▶ [Task brief] Below are entries to return in full. Keep each one exact.

▶ [Provided records]
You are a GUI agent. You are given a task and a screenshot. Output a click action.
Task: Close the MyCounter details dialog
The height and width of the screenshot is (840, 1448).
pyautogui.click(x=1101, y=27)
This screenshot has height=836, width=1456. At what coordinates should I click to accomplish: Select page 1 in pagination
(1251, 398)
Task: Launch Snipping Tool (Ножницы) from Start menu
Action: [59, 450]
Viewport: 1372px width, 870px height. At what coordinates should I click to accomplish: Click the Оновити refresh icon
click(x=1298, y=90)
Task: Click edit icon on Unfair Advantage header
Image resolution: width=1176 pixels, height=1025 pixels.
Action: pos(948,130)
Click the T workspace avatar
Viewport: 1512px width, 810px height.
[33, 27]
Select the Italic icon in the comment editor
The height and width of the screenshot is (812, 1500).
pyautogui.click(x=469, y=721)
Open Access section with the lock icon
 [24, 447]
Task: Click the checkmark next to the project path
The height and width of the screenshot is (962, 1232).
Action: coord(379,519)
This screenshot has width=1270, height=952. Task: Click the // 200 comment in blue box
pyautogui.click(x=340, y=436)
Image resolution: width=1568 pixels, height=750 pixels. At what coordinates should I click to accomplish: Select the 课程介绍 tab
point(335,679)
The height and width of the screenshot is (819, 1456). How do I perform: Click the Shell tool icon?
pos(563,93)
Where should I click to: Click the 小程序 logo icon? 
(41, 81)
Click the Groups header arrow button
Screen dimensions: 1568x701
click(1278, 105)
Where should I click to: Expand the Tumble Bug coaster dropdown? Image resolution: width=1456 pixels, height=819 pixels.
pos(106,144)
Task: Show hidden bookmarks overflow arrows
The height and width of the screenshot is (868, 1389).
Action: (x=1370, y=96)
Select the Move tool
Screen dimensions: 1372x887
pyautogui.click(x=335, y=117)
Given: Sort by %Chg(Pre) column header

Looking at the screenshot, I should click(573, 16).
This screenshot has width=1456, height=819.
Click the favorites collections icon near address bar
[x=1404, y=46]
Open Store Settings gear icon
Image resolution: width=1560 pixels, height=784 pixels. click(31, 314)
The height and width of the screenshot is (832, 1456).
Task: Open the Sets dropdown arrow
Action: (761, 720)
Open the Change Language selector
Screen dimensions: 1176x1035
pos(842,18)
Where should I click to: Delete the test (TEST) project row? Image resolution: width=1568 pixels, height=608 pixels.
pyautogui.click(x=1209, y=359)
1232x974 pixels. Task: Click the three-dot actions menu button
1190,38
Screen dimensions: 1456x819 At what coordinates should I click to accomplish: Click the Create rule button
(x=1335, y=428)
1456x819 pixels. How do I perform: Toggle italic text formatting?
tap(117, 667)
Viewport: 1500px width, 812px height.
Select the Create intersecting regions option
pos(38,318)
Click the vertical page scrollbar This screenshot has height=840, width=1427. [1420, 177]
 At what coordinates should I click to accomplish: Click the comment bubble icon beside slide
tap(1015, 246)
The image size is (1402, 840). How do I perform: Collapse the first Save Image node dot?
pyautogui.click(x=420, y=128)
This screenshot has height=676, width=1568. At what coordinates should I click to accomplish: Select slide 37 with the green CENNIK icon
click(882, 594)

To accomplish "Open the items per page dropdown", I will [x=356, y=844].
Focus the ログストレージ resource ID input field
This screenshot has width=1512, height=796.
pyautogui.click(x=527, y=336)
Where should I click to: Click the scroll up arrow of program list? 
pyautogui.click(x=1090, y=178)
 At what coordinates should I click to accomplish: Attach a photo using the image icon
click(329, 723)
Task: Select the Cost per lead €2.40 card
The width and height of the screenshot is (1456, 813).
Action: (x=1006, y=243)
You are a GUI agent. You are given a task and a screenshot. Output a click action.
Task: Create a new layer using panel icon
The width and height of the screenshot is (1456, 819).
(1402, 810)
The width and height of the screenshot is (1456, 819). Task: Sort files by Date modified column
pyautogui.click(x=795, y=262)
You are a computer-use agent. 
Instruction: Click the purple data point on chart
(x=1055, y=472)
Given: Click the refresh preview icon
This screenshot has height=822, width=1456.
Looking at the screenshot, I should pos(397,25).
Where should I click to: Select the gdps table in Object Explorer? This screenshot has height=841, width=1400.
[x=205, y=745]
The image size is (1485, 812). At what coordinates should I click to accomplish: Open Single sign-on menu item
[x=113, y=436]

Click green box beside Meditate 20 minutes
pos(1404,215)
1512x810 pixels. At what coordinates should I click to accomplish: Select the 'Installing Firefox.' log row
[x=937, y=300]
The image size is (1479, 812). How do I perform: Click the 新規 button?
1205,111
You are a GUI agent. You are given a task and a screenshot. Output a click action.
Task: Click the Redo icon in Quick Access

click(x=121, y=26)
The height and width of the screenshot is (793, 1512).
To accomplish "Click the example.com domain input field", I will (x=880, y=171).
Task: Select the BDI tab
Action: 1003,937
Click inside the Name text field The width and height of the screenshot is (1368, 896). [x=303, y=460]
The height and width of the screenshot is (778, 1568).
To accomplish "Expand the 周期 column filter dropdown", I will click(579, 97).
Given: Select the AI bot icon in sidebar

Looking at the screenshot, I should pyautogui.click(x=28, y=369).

▶ [Answer for this exercise]
You are a GUI agent. You are given a task and a screenshot. Output a click action.
Task: Close the MyCounter details dialog
The height and width of the screenshot is (840, 1448).
pyautogui.click(x=1101, y=27)
This screenshot has height=836, width=1456. At what coordinates should I click to accomplish: Select page 1 in pagination
(1251, 398)
Task: Launch Snipping Tool (Ножницы) from Start menu
Action: [59, 450]
Viewport: 1372px width, 870px height. At what coordinates should I click to accomplish: Click the Оновити refresh icon
click(x=1298, y=90)
Task: Click edit icon on Unfair Advantage header
Image resolution: width=1176 pixels, height=1025 pixels.
Action: pos(948,130)
Click the T workspace avatar
Viewport: 1512px width, 810px height.
[33, 27]
Select the Italic icon in the comment editor
The height and width of the screenshot is (812, 1500).
pyautogui.click(x=469, y=721)
Open Access section with the lock icon
 [24, 447]
Task: Click the checkmark next to the project path
The height and width of the screenshot is (962, 1232).
Action: coord(379,519)
This screenshot has width=1270, height=952. Task: Click the // 200 comment in blue box
pyautogui.click(x=340, y=436)
Image resolution: width=1568 pixels, height=750 pixels. At what coordinates should I click to accomplish: Select the 课程介绍 tab
point(335,679)
The height and width of the screenshot is (819, 1456). How do I perform: Click the Shell tool icon?
pos(563,93)
Where should I click to: Click the 小程序 logo icon? 
(41, 81)
Click the Groups header arrow button
Screen dimensions: 1568x701
click(1278, 105)
Where should I click to: Expand the Tumble Bug coaster dropdown? Image resolution: width=1456 pixels, height=819 pixels.
pos(106,144)
Task: Show hidden bookmarks overflow arrows
The height and width of the screenshot is (868, 1389).
Action: (x=1370, y=96)
Select the Move tool
Screen dimensions: 1372x887
pyautogui.click(x=335, y=117)
Given: Sort by %Chg(Pre) column header

Looking at the screenshot, I should click(573, 16).
This screenshot has width=1456, height=819.
Click the favorites collections icon near address bar
[x=1404, y=46]
Open Store Settings gear icon
Image resolution: width=1560 pixels, height=784 pixels. click(31, 314)
The height and width of the screenshot is (832, 1456).
Task: Open the Sets dropdown arrow
Action: (761, 720)
Open the Change Language selector
Screen dimensions: 1176x1035
pos(842,18)
Where should I click to: Delete the test (TEST) project row? Image resolution: width=1568 pixels, height=608 pixels.
pyautogui.click(x=1209, y=359)
1232x974 pixels. Task: Click the three-dot actions menu button
1190,38
Screen dimensions: 1456x819 At what coordinates should I click to accomplish: Click the Create rule button
(x=1335, y=428)
1456x819 pixels. How do I perform: Toggle italic text formatting?
tap(117, 667)
Viewport: 1500px width, 812px height.
Select the Create intersecting regions option
pos(38,318)
Click the vertical page scrollbar This screenshot has height=840, width=1427. [1420, 177]
 At what coordinates should I click to accomplish: Click the comment bubble icon beside slide
tap(1015, 246)
The image size is (1402, 840). How do I perform: Collapse the first Save Image node dot?
pyautogui.click(x=420, y=128)
This screenshot has height=676, width=1568. At what coordinates should I click to accomplish: Select slide 37 with the green CENNIK icon
click(882, 594)

To accomplish "Open the items per page dropdown", I will [x=356, y=844].
Focus the ログストレージ resource ID input field
This screenshot has width=1512, height=796.
pyautogui.click(x=527, y=336)
Where should I click to: Click the scroll up arrow of program list? 
pyautogui.click(x=1090, y=178)
 At what coordinates should I click to accomplish: Attach a photo using the image icon
click(329, 723)
Task: Select the Cost per lead €2.40 card
The width and height of the screenshot is (1456, 813).
Action: (x=1006, y=243)
You are a GUI agent. You are given a task and a screenshot. Output a click action.
Task: Create a new layer using panel icon
The width and height of the screenshot is (1456, 819).
(1402, 810)
The width and height of the screenshot is (1456, 819). Task: Sort files by Date modified column
pyautogui.click(x=795, y=262)
You are a computer-use agent. 
Instruction: Click the purple data point on chart
(x=1055, y=472)
Given: Click the refresh preview icon
This screenshot has height=822, width=1456.
Looking at the screenshot, I should pos(397,25).
Where should I click to: Select the gdps table in Object Explorer? This screenshot has height=841, width=1400.
[x=205, y=745]
The image size is (1485, 812). At what coordinates should I click to accomplish: Open Single sign-on menu item
[x=113, y=436]

Click green box beside Meditate 20 minutes
pos(1404,215)
1512x810 pixels. At what coordinates should I click to accomplish: Select the 'Installing Firefox.' log row
[x=937, y=300]
The image size is (1479, 812). How do I perform: Click the 新規 button?
1205,111
You are a GUI agent. You are given a task and a screenshot. Output a click action.
Task: Click the Redo icon in Quick Access

click(x=121, y=26)
The height and width of the screenshot is (793, 1512).
To accomplish "Click the example.com domain input field", I will (x=880, y=171).
Task: Select the BDI tab
Action: 1003,937
Click inside the Name text field The width and height of the screenshot is (1368, 896). [x=303, y=460]
The height and width of the screenshot is (778, 1568).
To accomplish "Expand the 周期 column filter dropdown", I will click(579, 97).
Given: Select the AI bot icon in sidebar

Looking at the screenshot, I should pyautogui.click(x=28, y=369).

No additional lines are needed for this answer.